(Stored data entries)
-----

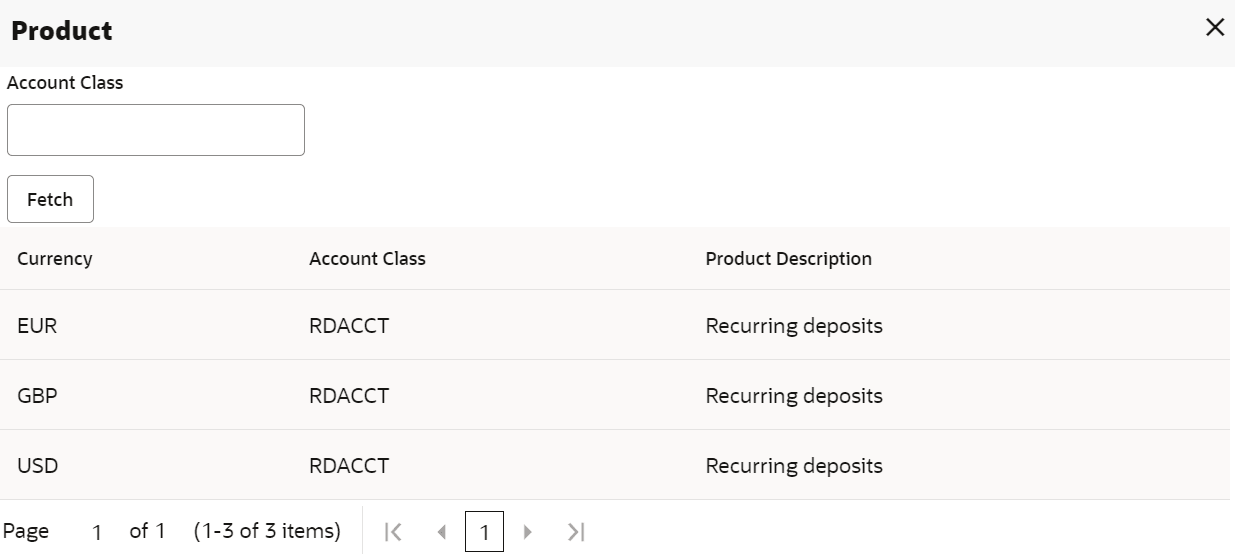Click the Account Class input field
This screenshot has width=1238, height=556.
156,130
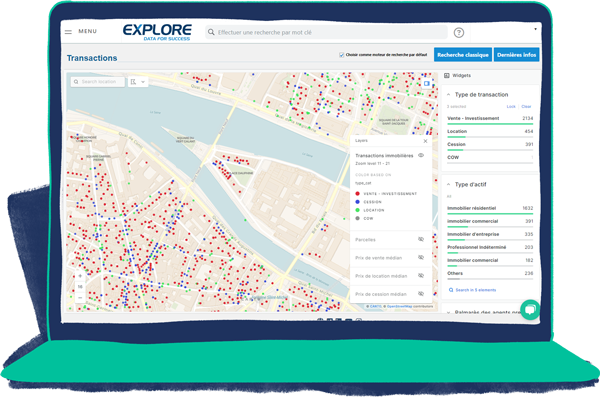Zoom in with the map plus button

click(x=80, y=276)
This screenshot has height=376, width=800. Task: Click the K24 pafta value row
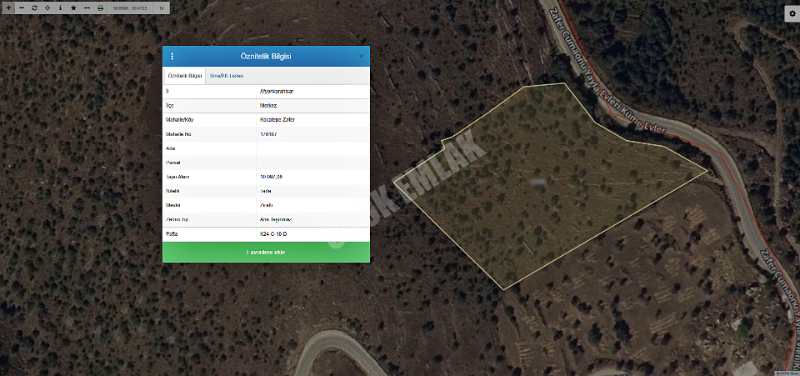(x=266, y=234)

-----

Reproduce word for word the lines from the line with "This screenshot has height=376, width=800." to the end of the entries above, both included, but leave the pictures out.

This screenshot has height=376, width=800. Task: Click the K24 pafta value row
(x=266, y=234)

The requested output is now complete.